Identity theft and online fraud are becoming one of the fastest growing criminals in the world and in Bosnia and Herzegovina.

In Privredna banka Sarajevo d.d. We take the protection of your data very seriously.  We believe that the protection of your personal data is the obligation of each of our employees, and the Bank, in accordance with its annual plan, conducts training and training of all its employees, and invests significant financial, technical and human resources in the implementation of state-of-the-art solutions that achieve adequate data protection of our valued clients.  As the number of reported frauds and attacks increases day by day, we also encourage our clients to take the necessary steps to protect themselves and their data.

Below we give you a few brief information and ways to protect yourself.

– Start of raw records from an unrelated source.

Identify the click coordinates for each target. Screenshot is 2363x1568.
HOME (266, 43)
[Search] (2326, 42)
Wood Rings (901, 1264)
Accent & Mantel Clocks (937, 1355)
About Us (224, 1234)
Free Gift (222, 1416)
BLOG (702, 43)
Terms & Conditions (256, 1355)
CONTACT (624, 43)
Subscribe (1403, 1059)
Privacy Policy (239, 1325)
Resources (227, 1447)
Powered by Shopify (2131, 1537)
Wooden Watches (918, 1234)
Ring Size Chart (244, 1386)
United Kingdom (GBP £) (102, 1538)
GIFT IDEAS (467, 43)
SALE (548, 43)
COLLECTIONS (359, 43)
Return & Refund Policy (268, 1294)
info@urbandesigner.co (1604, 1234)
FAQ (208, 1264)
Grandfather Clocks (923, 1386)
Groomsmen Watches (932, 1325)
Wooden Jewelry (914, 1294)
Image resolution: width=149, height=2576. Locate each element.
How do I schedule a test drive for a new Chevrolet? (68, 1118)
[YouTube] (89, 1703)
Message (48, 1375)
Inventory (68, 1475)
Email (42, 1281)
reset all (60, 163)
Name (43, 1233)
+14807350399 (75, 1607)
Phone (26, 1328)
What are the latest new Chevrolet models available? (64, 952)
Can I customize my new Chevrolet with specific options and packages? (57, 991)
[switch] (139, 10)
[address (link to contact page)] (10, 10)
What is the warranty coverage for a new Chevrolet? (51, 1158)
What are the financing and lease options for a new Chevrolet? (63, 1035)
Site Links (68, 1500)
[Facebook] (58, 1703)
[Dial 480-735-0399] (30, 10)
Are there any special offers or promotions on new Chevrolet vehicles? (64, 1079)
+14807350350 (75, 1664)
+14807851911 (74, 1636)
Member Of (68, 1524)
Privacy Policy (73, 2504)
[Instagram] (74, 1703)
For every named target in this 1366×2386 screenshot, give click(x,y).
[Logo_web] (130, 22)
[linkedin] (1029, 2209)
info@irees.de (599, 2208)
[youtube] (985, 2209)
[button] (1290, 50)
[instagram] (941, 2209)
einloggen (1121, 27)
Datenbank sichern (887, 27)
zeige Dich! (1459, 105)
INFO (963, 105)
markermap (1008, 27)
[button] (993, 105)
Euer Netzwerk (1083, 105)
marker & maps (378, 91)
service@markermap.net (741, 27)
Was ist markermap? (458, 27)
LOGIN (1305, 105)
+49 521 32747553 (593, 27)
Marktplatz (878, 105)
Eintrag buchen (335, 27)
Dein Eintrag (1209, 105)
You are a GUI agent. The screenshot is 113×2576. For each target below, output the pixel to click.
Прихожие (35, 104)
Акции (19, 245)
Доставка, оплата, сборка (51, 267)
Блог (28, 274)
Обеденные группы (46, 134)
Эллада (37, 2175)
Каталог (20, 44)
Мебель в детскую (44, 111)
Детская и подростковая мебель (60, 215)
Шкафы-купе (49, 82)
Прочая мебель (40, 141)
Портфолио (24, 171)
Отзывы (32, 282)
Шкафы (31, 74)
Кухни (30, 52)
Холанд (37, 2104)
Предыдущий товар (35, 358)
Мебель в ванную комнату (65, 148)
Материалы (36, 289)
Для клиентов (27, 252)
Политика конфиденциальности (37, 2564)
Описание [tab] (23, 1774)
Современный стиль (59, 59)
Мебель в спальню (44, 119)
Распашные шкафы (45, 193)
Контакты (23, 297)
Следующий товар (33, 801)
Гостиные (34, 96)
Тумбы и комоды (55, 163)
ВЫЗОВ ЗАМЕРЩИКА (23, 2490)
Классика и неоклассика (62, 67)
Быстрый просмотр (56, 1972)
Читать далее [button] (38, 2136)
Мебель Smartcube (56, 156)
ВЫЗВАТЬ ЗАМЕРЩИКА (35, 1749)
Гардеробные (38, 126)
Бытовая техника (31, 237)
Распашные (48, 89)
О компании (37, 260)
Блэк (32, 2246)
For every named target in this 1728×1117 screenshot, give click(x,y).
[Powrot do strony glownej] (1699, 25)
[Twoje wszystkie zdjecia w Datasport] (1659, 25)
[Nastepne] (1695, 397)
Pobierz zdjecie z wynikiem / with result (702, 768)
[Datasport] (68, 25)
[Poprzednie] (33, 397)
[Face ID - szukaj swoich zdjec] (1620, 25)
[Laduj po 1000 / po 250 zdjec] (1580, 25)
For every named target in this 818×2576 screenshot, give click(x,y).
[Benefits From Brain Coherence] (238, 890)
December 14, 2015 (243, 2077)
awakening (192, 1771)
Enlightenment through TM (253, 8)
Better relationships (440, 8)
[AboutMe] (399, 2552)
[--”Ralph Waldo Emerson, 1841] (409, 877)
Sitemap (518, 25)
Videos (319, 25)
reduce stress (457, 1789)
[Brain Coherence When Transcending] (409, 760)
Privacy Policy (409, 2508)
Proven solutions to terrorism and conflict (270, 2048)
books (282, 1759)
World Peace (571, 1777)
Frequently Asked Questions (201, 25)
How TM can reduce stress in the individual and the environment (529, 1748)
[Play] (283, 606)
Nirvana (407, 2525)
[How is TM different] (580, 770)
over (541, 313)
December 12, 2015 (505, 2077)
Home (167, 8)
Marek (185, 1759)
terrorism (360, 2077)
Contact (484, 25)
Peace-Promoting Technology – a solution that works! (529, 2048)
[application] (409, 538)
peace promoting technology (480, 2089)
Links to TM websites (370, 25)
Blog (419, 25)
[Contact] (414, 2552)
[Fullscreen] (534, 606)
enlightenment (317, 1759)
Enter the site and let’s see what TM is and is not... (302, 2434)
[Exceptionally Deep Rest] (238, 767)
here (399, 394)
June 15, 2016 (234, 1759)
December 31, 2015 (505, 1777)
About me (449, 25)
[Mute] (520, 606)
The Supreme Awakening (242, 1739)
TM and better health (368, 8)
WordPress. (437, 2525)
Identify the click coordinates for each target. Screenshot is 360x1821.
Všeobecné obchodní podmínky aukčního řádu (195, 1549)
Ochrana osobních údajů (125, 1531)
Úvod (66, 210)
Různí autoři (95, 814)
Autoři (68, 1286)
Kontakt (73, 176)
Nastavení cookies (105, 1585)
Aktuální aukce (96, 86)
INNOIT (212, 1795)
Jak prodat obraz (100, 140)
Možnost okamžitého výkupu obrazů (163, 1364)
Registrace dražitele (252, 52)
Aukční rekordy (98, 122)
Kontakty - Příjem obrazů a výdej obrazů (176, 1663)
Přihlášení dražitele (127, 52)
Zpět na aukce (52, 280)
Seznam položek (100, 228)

  1. No employee of Privredna banka Sarajevo will contact you by phone or e-mail to request confidential or personal information, such as account numbers, unique identification number, identification number or other identification document, etc. If you decide to contact Privredna banka Sarajevo by e-mail, please do not send confidential information via regular e-mail that is not encrypted and protected.  If you need to send verifiable or personal information, contact the Bank to tell you what is the safe way to do so.
  2. Use antivirus protection on your computers and smartphones.  This is the first and most important step you need to take to protect your computers and the data stored on them from malicious attackers, viruses and other malicious code.  There are a large number of antivirus software providers on the market, some of which are paid for and others are free.  If you use the free option, make sure the software is released by a trusted manufacturer and research the company and their product before installing it on your devices.
  3. Use only licensed, verified software for operating systems and other applications on your computers, and update them regularly according to manufacturer's recommendations.
  4. Do not open e-mails from suspicious senders and/or with suspicious attachments. Special caution should be exercised before opening and/or downloading attachments or clicking on links that came with e-mail, even if they are from a known sender. If you are not completely convinced of the harmlessness of the attachment or link, and you cannot contact the sender to confirm, it is necessary to delete the message.  Never go to pages where you use confidential information through the links you received in the email, but only by typing the address in your internet browser.
  5. Destroy all confidential information in electronic or paper form in an adequate way if you no longer need it (portable media for storing data, paper documents and bank statements, old computers and the like).
  6. Establish adequate systems and controls to the business in order to reduce the risks associated with electronic fraud, especially if you receive the documentation as a basis for payment by e-mail, because using various techniques, attackers can easily modify the data of the money transaction specified in the mail, thus leading you to make the payment to the bank accounts of the attacker, instead of your business partner.  Clients are advised to establish control and verification of the validity of the account to which the funds are transferred.
  7. Use diverse and high-quality passwords.  This applies in particular to important pages that contain account information, card numbers and other personal data. Change passwords frequently and don't use the same passwords for different logins/accounts. Do not store or display passwords in a readable format outside an adequately secured environment.  Don't share your passwords with other employees or family members.  Do not use proper names, names of children or pets in your passwords and avoid using ordinary and standardized words. When choosing a password, use a combination of numbers, special characters, and lowercase and lowercase letters. Passwords should be changed if the slightest suspicion arises that their confidentiality or integrity has been violated.
  8. Do not use public computers or open wireless networks (Wi-Fi) to send confidential information or sensitive transactions via electronic banking.  If you access the Internet through public, unprotected networks, you should be aware that malicious attackers can easily access your devices and access your confidential information.
  9. It is very important to be sure in every phone conversation who you are talking to and not to disclose information if you are not able to identify the person on the other side.  The bank will never ask you to disclose confidential information over the phone.
  10. Regularly review your transactions and statements provided by the Bank.  Report any perceived irregularity or suspicion to the Bank immediately, so that they can prevent malicious attackers in time and together from obtaining your confidential information and using it for criminal purposes.  Attempting to steal is a crime.  For registration or more information, please contact us by phone 033 278 520 or


Social engineering


Phishing or online phishing (phishing from the English word fishing, meaning fishing) is a type of scam in which attackers try to "catch" the victim by falsely impersonating and different "baits". Phishing can be used by stealing money or causing other damage to a person (burglary in the victim's e-mail account, identity theft, etc.). The sender leads the victim to disclose personal information (usually financial) by entering it at the internet address specified in the e-mail. The above address (link) is a very similar name to the actual address. The techniques used by unauthorized users for this purpose are very complex which causes a significant number of victims of phishing attacks. The number of phishing attacks and their sophistication is growing every day, and the amount of messages sent counts in the millions.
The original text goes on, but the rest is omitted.